未成熟の推察
第1章 ミク
シャグラーは初心者向けのスロットと言える。
ビッグとレギュラーの比率、その日の回転数を見ればおおよその設定が分かってしまうのだ。
匠もそれなりに調べた。
しかし調べただけで実践に移したのは今日が初めてだった。
「いけなかったら、あのホームレス殺すかな」
物騒な言葉を吐き、台をチェックしていく。
一つ気になる台を見つけ、タバコでキープしておいた。
これから銀行で金をおろし、その台に費やすつもりだった。
不意に隣に座る人物を見て、匠は停止した。
蛇に睨まれた蛙のように、動けなくなってしまったのだ。
「あら、久しぶりね。匠。
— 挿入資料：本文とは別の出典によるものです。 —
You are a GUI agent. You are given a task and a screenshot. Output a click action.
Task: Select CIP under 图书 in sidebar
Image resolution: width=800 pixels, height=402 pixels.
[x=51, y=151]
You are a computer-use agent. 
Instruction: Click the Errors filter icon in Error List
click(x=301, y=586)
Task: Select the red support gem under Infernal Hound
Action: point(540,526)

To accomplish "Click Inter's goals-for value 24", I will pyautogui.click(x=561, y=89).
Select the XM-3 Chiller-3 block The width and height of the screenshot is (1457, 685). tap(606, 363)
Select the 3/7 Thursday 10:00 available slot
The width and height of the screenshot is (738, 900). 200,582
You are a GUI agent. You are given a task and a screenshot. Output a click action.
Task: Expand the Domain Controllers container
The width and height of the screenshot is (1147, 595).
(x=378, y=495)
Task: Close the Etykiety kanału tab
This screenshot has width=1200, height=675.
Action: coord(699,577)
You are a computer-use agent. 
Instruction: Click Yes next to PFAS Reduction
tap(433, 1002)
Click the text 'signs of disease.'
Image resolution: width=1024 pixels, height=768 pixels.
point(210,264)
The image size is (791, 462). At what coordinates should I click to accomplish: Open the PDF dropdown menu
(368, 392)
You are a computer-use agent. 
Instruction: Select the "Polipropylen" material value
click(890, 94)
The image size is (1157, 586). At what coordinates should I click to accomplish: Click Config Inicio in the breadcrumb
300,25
会いたかったわ」
匠は会いたくなかった。
すぐさまその場を離れて逃げ出したかった。
しかしそれは叶わない。
周りには黒服が数名待機している。
何人かは知っている、匠の元同僚たちである。
「津田さん。あんた、どうやって俺を」
「私に分からないことなんてないさ。そう身構えるなよ、匠。悲しいだろう」
「俺は、もう仕事はしない」
「仕事をしない人間は、死ぬしかない」
「全うに生きるんだよ。あんたらには関わらないから、もうほっといてくれ」
「そうはいかない。この学校に、入学することはできても退学や卒業はないんだよ、匠」
津田は黒く笑った。
けたたましいパチンコ店で、津田の笑い声だけが、匠の心臓に木霊した。